Several years ago, Gartner released a study that definitively proclaimed "IDS is Dead"! Within hours, battle lines were drawn. There were reports that affirmed Gartner's claim and there were reports that also vehemently refuted this assertion. The two schools of thought fought a valiant battle of ink with really no proclaimed winner.
That was then, and this is now. Several years after this epic battle, can we proclaim a winner? Looking at market reports it is undeniable that the amount of Intrusion Detection devices being sold is in decline while conversely the amount of Intrusion Prevention devices sold are on the increase. At first blush this supports the seemingly prolific assertion made by Gartner several years ago that IDS indeed in a slow but unavoidable decline.

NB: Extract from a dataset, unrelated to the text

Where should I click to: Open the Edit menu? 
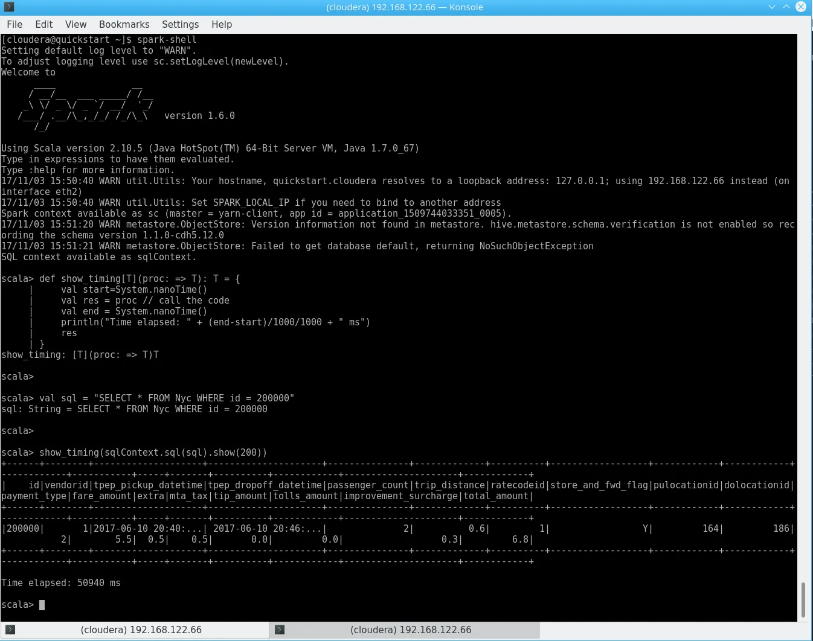pos(43,24)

But with the deployment of IPSs an interesting phenomenon has taken place. When visiting customers I try to learn "how" they are using their IPS. In more than 50% of the cases (keep in mind this is a non-scientific study) the customers I visited do not have the IPS taking any automated action whatsoever. No blocking or rerouting, just alerting. One financial services company confided in me that the only time they turn on automated actions when the "compliance auditors are in town".

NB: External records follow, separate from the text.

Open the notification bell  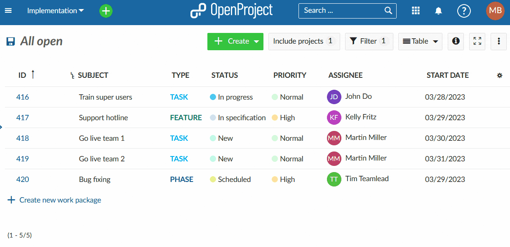[x=438, y=11]
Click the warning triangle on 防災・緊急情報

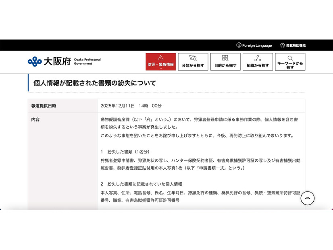[x=160, y=57]
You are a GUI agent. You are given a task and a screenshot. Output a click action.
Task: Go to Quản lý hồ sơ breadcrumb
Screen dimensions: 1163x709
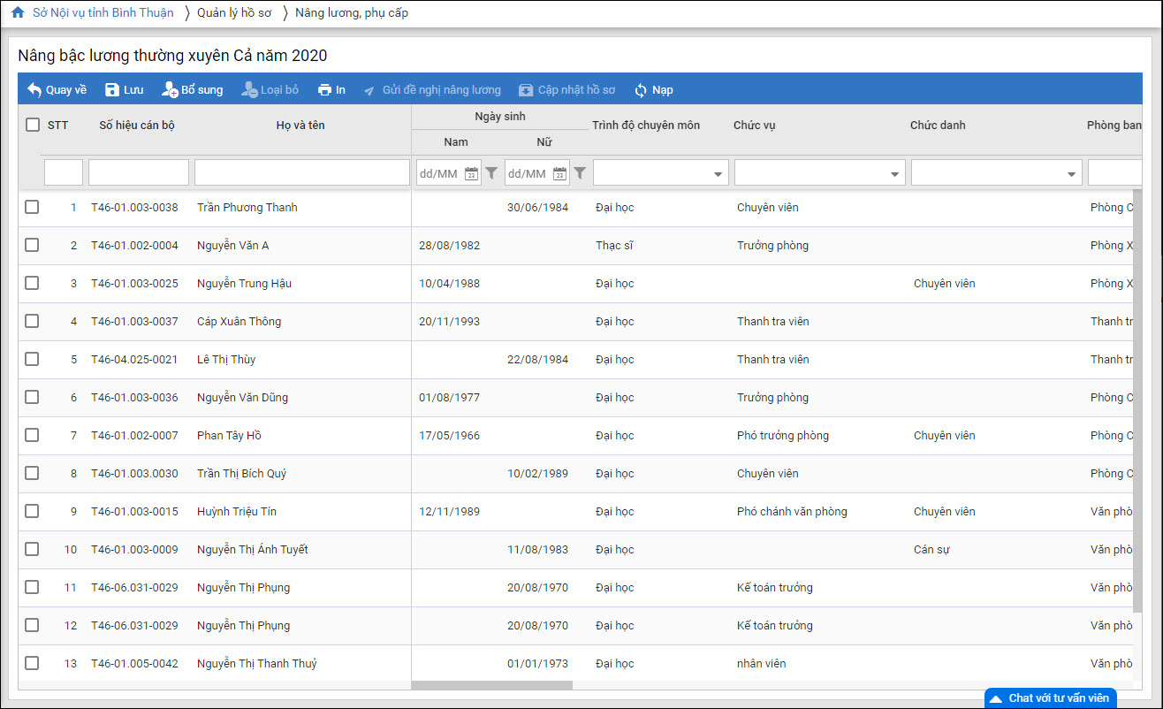pyautogui.click(x=234, y=13)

Many reasons are cited as to why my surveyed companies do not turn on automated actions. They include:
· Well, this is the way we always did it.

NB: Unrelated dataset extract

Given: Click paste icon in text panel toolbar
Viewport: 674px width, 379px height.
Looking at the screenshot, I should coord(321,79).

· It will be a career limiting move to close out the wrong person at the wrong time for the wrong reason because of a false positive that the system may pick up
· I do not trust the system to take action without me confirming the action with me
And while these concerns are all valid, much of the market has de-facto deployed IPS devices to NOT take action, effectively making them a detection only device (read IDS)! With the advances in security technology today, many of the aforementioned concerns associated with automated actions can be largely eliminated, while also saving cost. The tide is beginning to turn and companies are starting to deploy security with automated actions when suspect traffic is detected. However until the prevention portion of IPS goes mainstream, IDS remains alive and well, and IDSs will live to fight another day.